If you want to build a complex query with exclusion and more than two components, make sure to add an extra pair of brackets per every new component, for example
(freq > 0) - ((wild = "he%") - ("hem"))
Here, the place where you put the extra pair of brackets does matter. In a first step, the part inside the extra brackets is processed; it means: all words starting with the letters “he”, except the word “hem”. Now, this intermediate result is subtracted from the first part of your query, the wordlist. The complex query will thus give you all the words occurring in your documents, minus the word starting with “he” – but your results list will include the word “hem” since it was not excluded from the wordlist.

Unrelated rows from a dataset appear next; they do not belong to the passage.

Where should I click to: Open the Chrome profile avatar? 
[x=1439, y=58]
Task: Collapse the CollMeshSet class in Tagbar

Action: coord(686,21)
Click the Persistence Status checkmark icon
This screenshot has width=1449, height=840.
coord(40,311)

If you change the place of the additional pair of brackets
((freq > 0) - (wild = “he%”)) - (“hem”)
you will receive a list of all the words occurring in your documents, minus every word starting with “he”.
One way to build a complex query is to refine your results: For any basic query you can define further conditions for the results of this basic query to be shown in the results list. This is especially useful to search for word-annotation or annotation-annotation combinations. For example, you can search for all the occurrences of the word “he” that have also been annotated as “character”. To do this, use the operator “where”:
("he") where (tag = "/character")
You can further define the mode in which the different components of your query have to match to be shown in the results list. You can either ask for an exact match: The two components have to apply to the exact same string of characters (this is also what you get when you don’t define the match mode as in the example above):
("he") where (tag = "/character") exact
Another option is to search for boundary matches. This will give you any occurrence of your query’s first component that lies completely inside the boundaries of the second component; for example if an annotated passage contains the word “he” but is not restricted to it:
("he") where (tag = "/character") boundary
Finally, the most permissive match option is the overlap match. It will give you, for example, all occurrences of the word “he” that are at least partly annotated as “character”:
("he") where (tag = "/character") overlap
Just like in complex queries with exclusions, the order of the query components matters in queries with refinements. You can also combine more than two basic queries into a complex query with refinements. To do this, add an extra pair of brackets for every new component and be careful where you put them because they determine the order in which your query is processed.
Mix Combination Modes
If you build queries with more than two basic queries as components, you can use any combination of the three operators add, exclude and refine. As described in the previous sections, choose the correct order of the components for your query, be sure to add enough brackets (one pair for every basic query component) and place the extra brackets carefully.
One example for a query with mixed combination modes is the following:
(("Alice") , (("she") where (tag = "/Alice"))) - (tag = "metanarrative comment")
This query will give you all the occurrences of the word “Alice”, plus those occurrences of the word “she” that were also annotated with the tag “Alice”; but from these results, it will subtract the passages that were annotated as metanarrative comment.